[TEXTO FORNECIDO]
Os meus pais não os convidam a entrar, a minha mãe explica que não querem ajuntamentos dentro de casa por causa da pandemia. Consigo percebo que vêm convidar para um batizado/casamento, um ajuntamento de família que nuca mais acaba. Os meus pais, por causa da pandemia, declinam (ainda que também por certo há outras questões pessoais) mas consigo ouvir a sua irmã dele: 

"Isto está mau mas é por causa dos mais novos que se juntam todos".

terça-feira, 6 de julho de 2021

Conversas Improváveis (61) - A Vacina Fantasma




Por estes dias o meu padrasto foi tomar a segunda dose da Astragenérica. Se na primeira dose, em que sentiu tonturas, fortes dores de cabeça e até dormiu mal; até lhe andou a doer o braço durante uns quinze dias, mas desta vez, não, pelo contrário, teve sintoma nenhum. Desta vez nem sequer sabe onde lhe espetaram a agulha!

[PROBLEMA] Reproduza, sem qualquer alteração, o trecho do texto fornecido que começa nas palavras "Os meus pais não" e termina depois de "espetaram a agulha!".

[MATERIAL EXTRAÍDO]
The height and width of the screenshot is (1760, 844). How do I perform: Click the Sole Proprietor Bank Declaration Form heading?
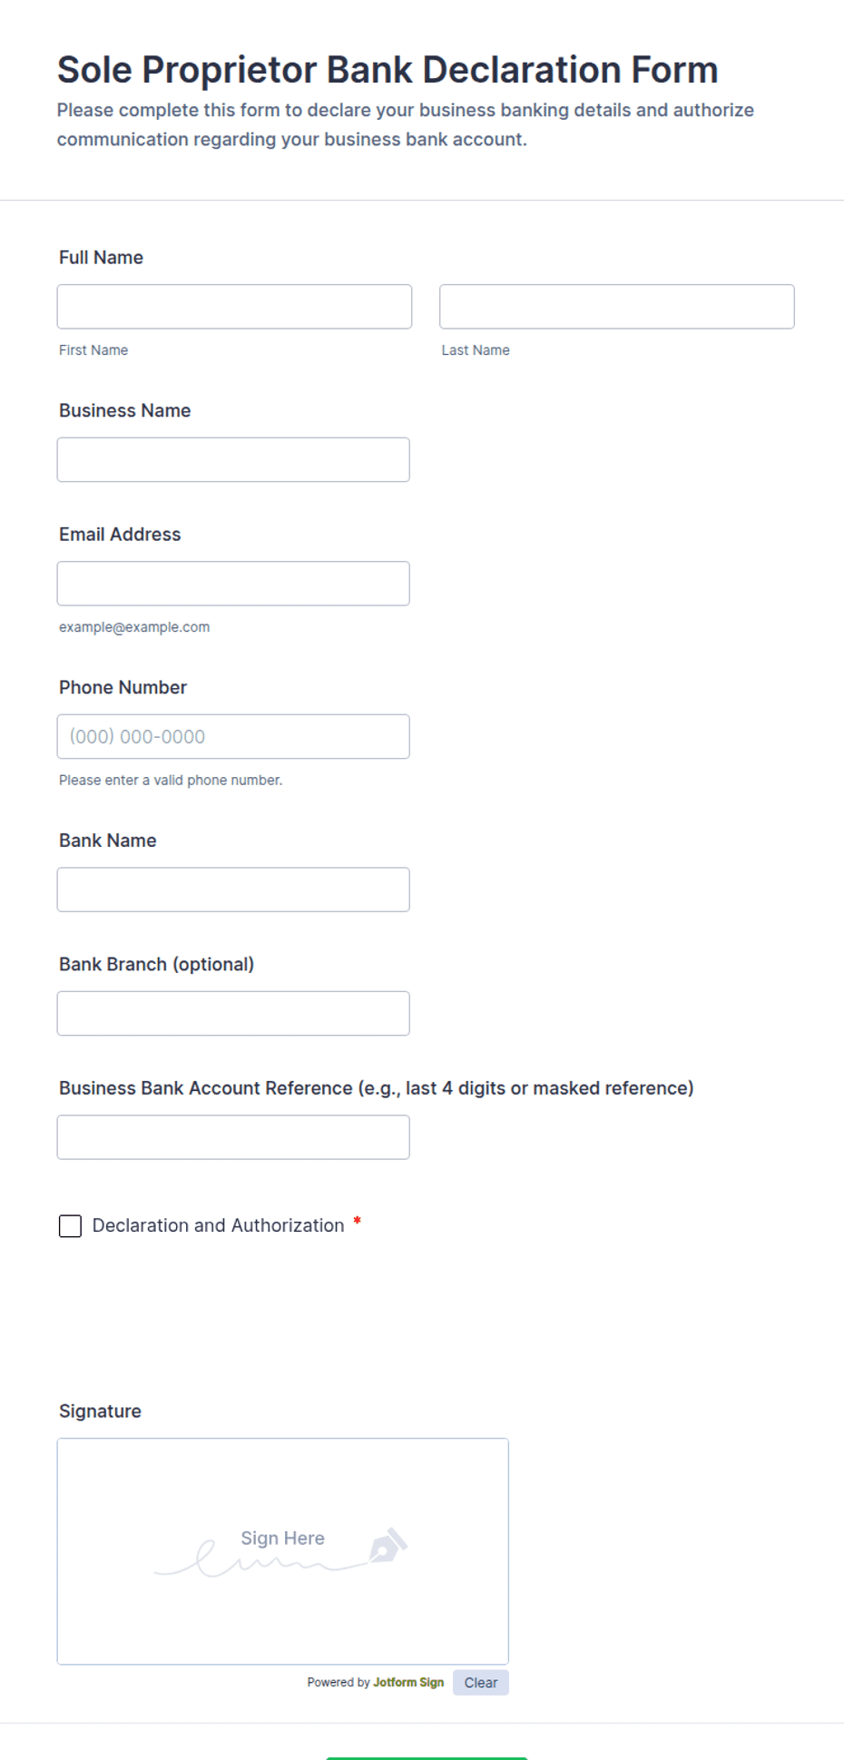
* * *
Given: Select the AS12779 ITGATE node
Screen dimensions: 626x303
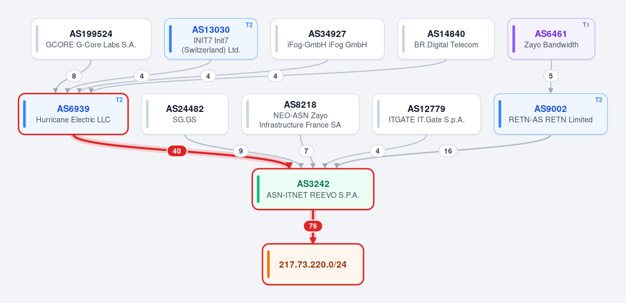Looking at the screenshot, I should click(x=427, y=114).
* * *
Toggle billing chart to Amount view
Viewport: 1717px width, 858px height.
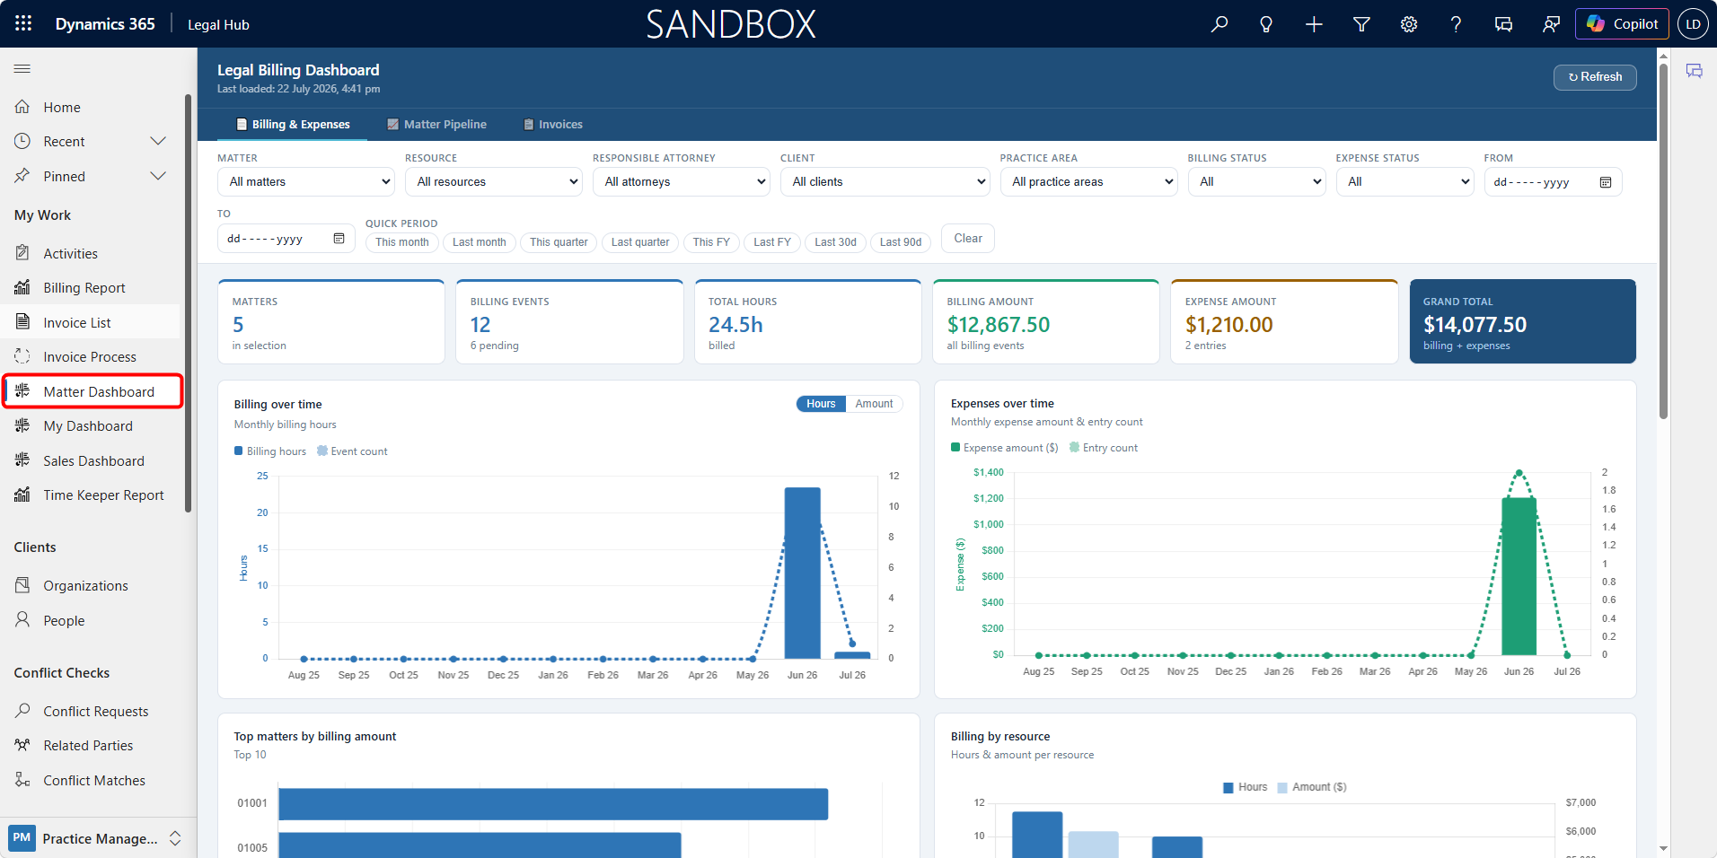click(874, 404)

[RESULTADO DA TAREFA]
Os meus pais não os convidam a entrar, a minha mãe explica que não querem ajuntamentos dentro de casa por causa da pandemia. Consigo percebo que vêm convidar para um batizado/casamento, um ajuntamento de família que nuca mais acaba. Os meus pais, por causa da pandemia, declinam (ainda que também por certo há outras questões pessoais) mas consigo ouvir a sua irmã dele: 

"Isto está mau mas é por causa dos mais novos que se juntam todos".

terça-feira, 6 de julho de 2021

Conversas Improváveis (61) - A Vacina Fantasma




Por estes dias o meu padrasto foi tomar a segunda dose da Astragenérica. Se na primeira dose, em que sentiu tonturas, fortes dores de cabeça e até dormiu mal; até lhe andou a doer o braço durante uns quinze dias, mas desta vez, não, pelo contrário, teve sintoma nenhum. Desta vez nem sequer sabe onde lhe espetaram a agulha!